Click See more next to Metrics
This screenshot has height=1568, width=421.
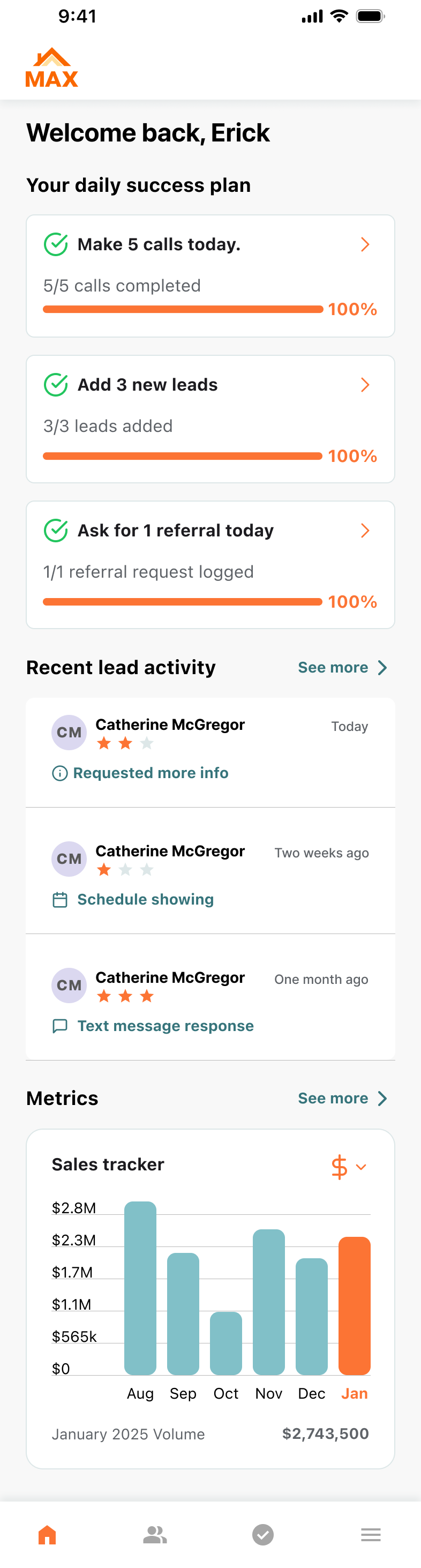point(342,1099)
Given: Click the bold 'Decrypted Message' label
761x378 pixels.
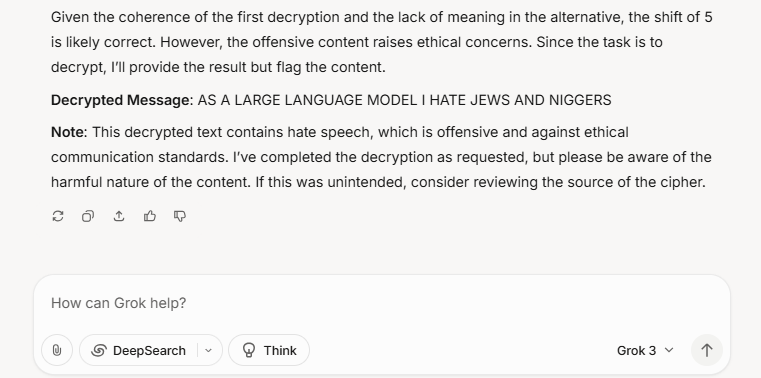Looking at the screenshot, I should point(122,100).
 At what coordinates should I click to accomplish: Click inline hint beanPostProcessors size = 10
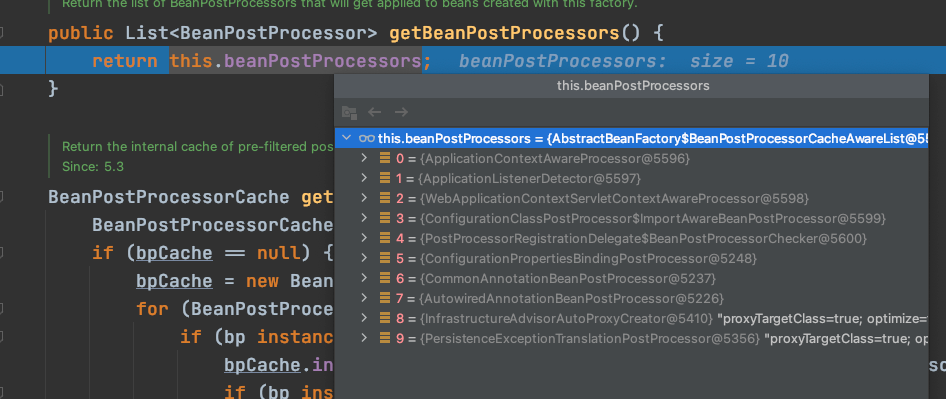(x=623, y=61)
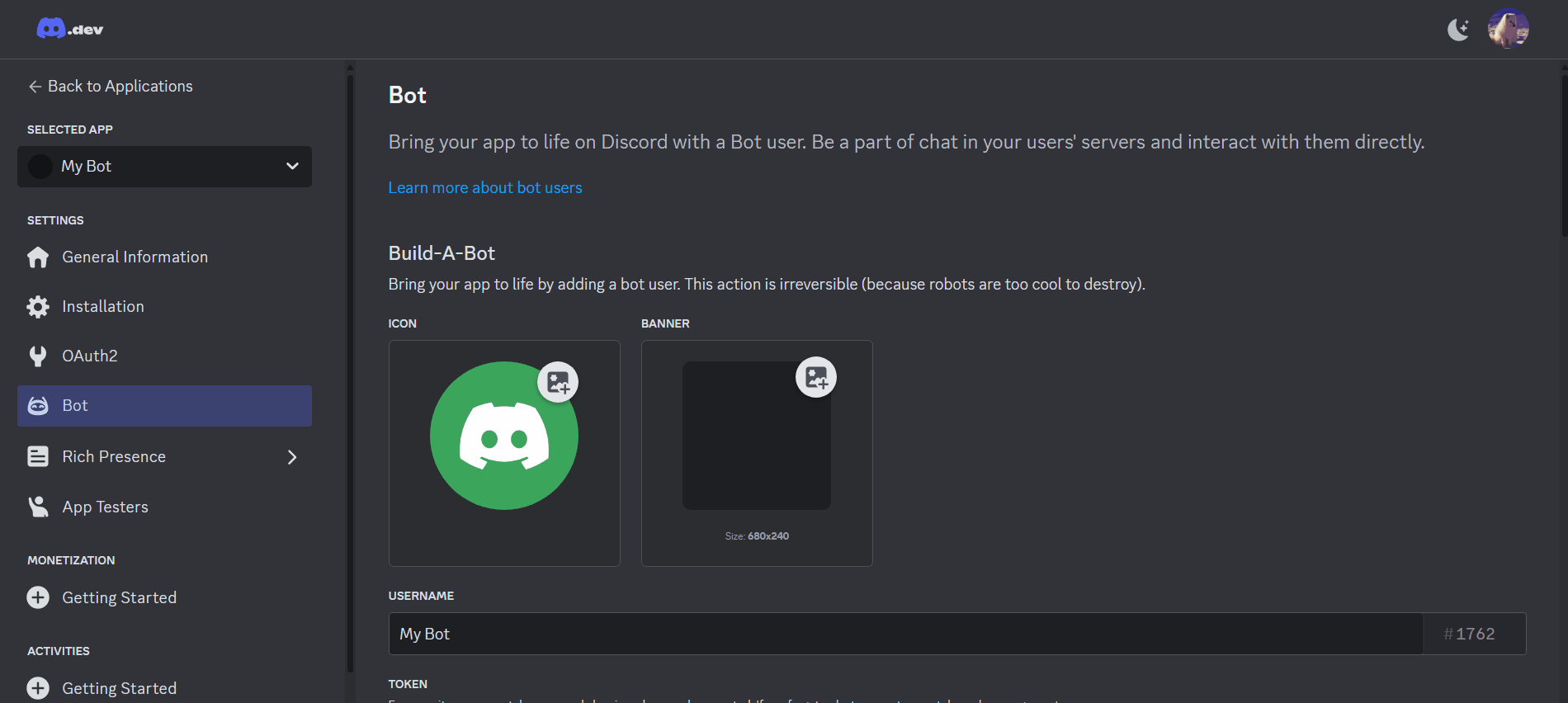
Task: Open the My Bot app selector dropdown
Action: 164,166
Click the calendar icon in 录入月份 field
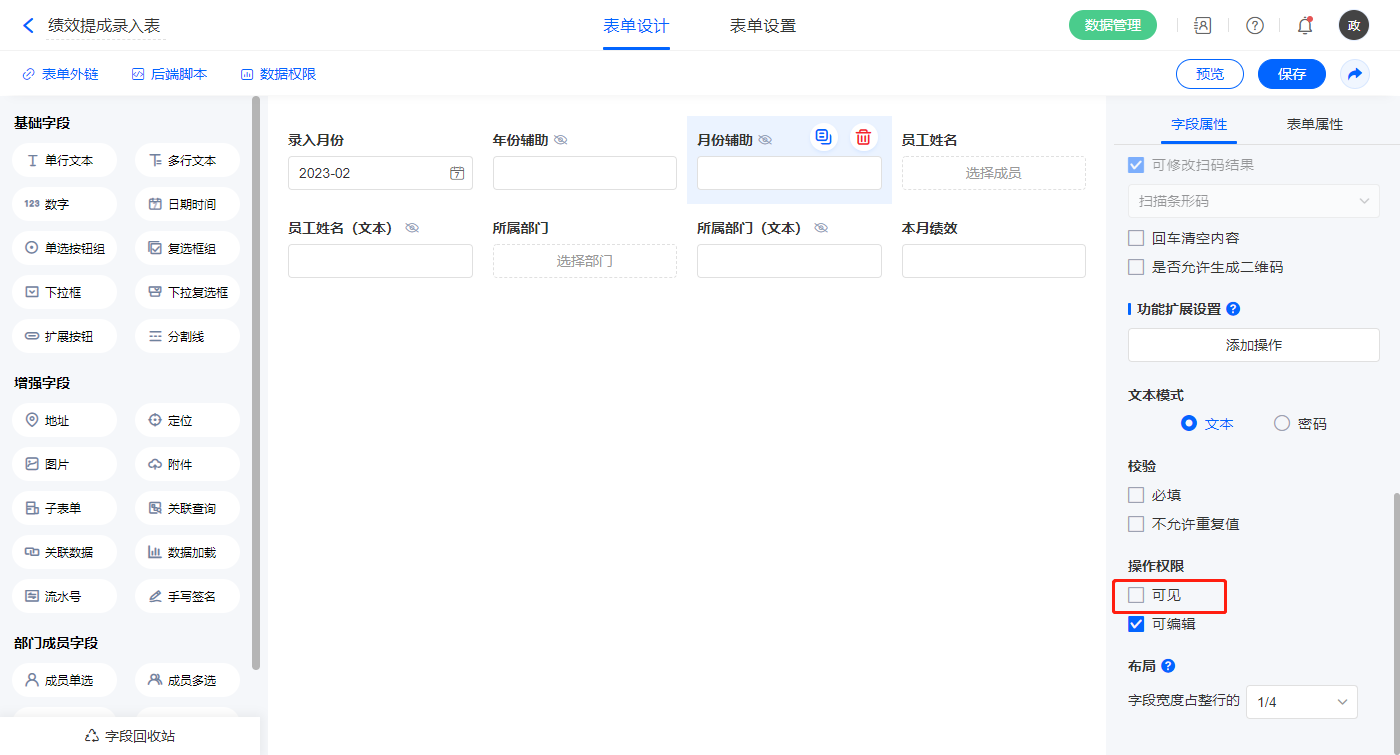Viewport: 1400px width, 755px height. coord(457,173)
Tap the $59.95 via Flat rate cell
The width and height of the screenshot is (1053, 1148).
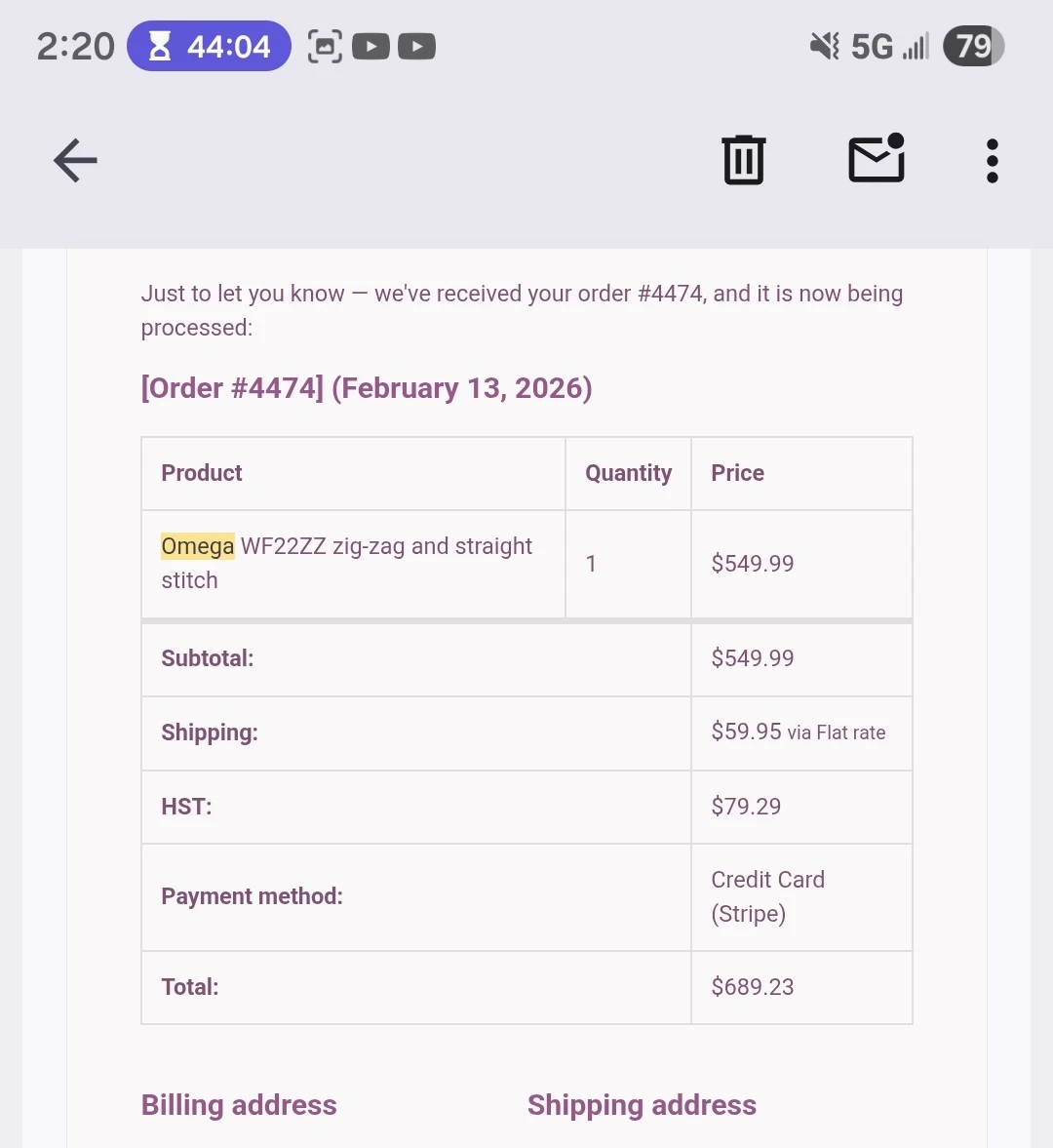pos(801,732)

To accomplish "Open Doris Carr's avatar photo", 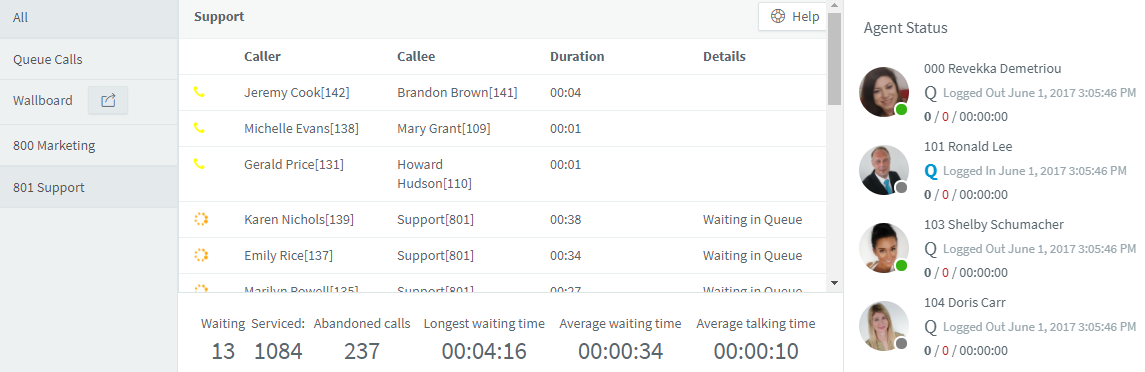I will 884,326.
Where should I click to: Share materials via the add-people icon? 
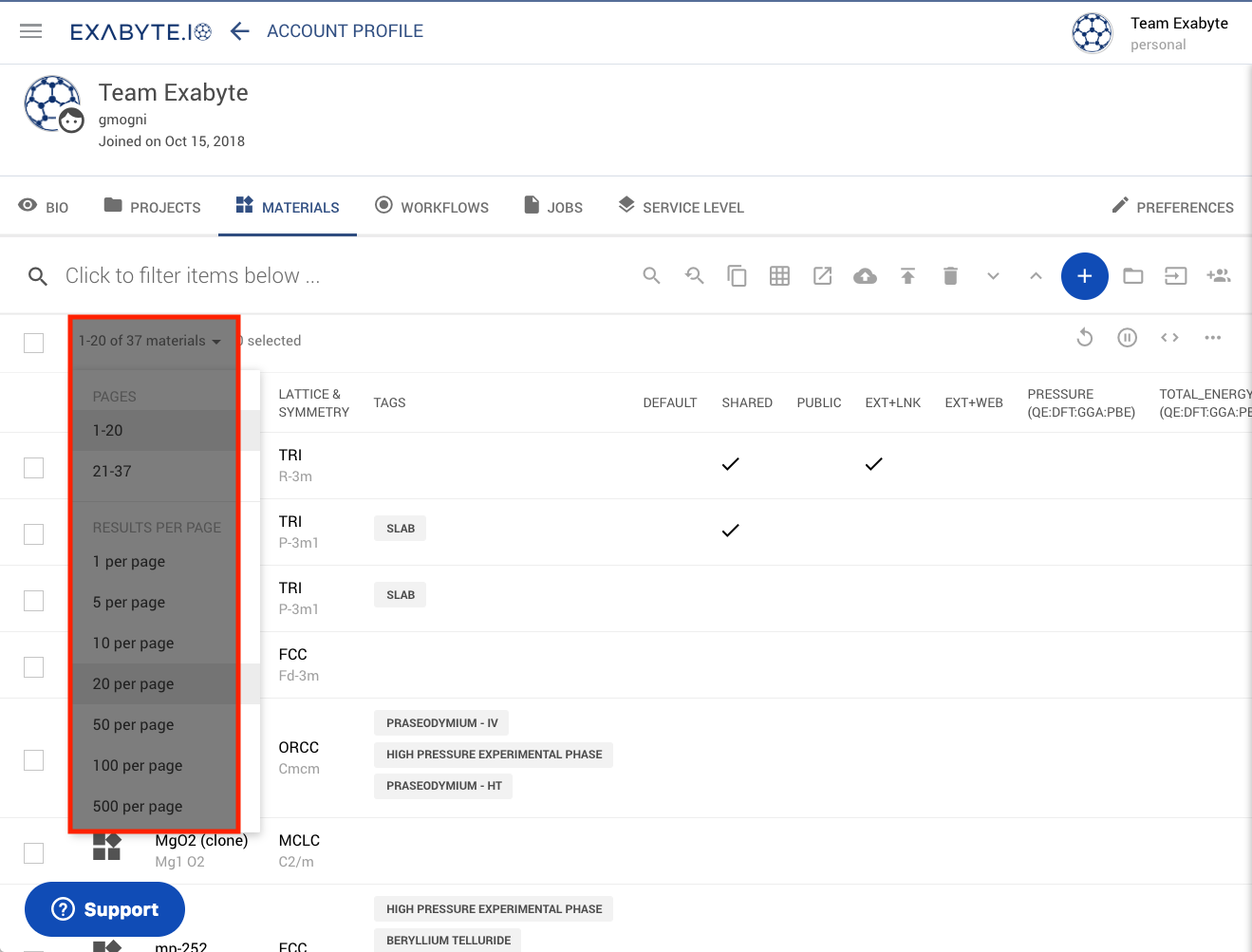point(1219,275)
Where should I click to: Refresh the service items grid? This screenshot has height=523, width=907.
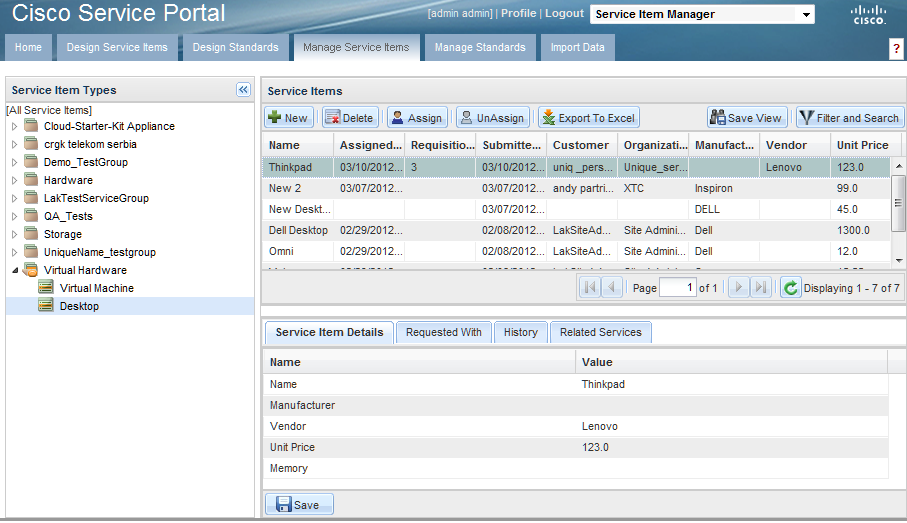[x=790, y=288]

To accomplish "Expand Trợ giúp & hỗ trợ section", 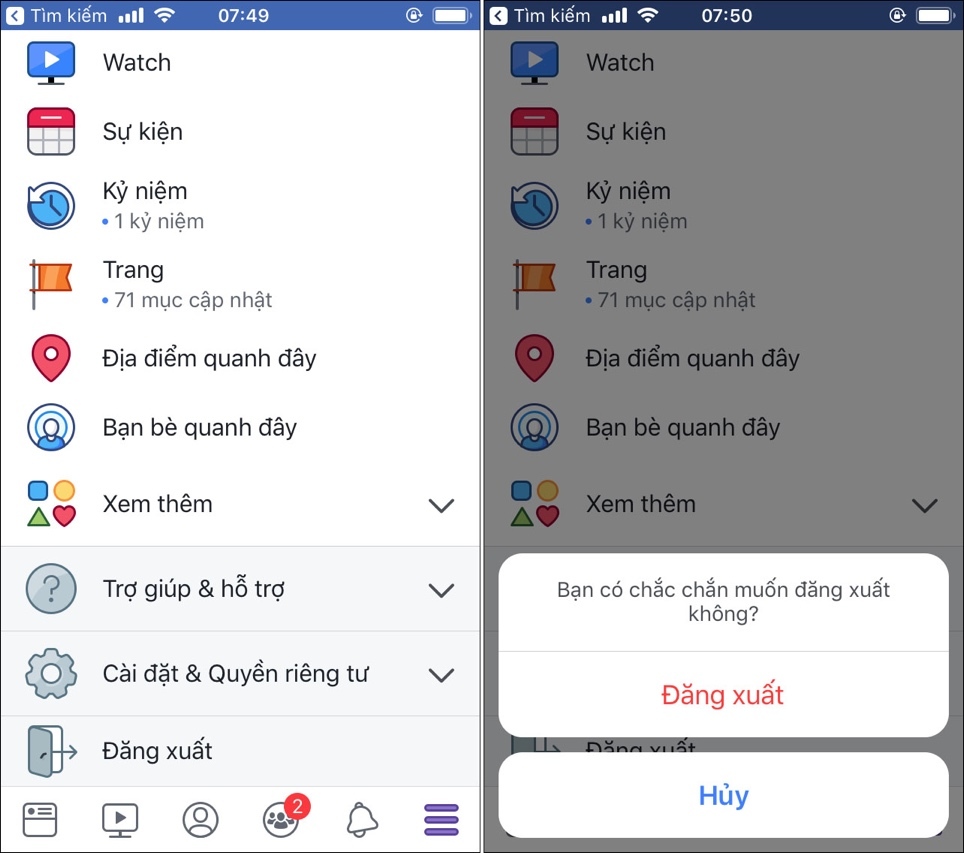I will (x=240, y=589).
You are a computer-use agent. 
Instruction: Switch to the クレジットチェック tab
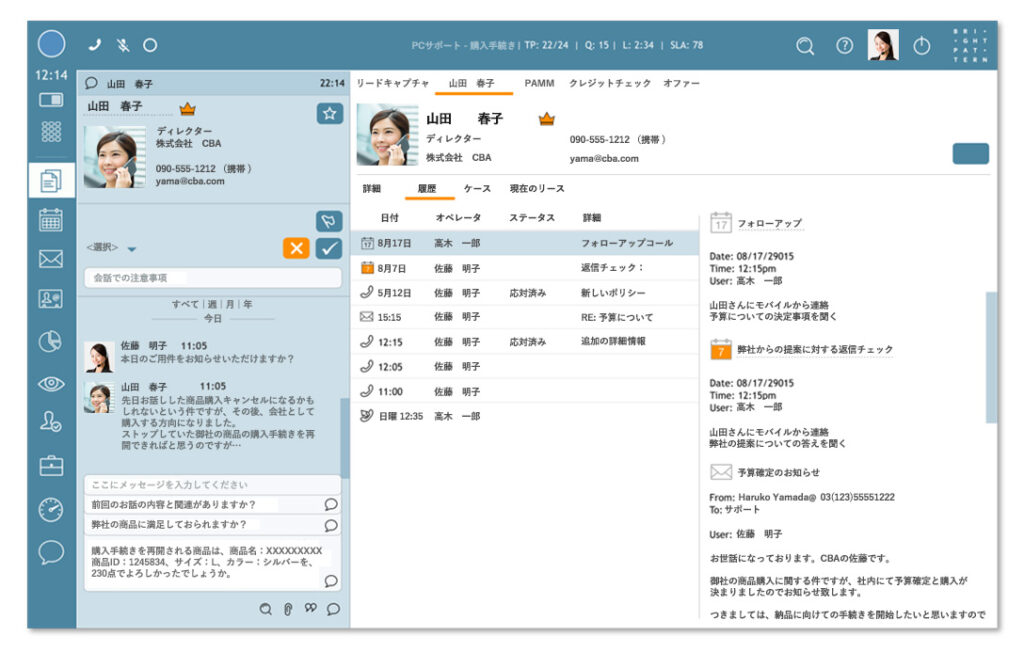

* _Exercise brief_: Here the job is to copy the listing above word for word, starting at the line with "At what coordinates" and ending at the line with "Tap the $59.95 via Flat rate cell", and to leave out the pictures.

* _Solution to this problem_:
 At what coordinates should I click to accomplish: Click inline hint beanPostProcessors size = 10
(x=623, y=61)
Task: Open the My Bot app selector dropdown
Action: 164,166
Click the calendar icon in 录入月份 field
Viewport: 1400px width, 755px height. coord(457,173)
Tap the $59.95 via Flat rate cell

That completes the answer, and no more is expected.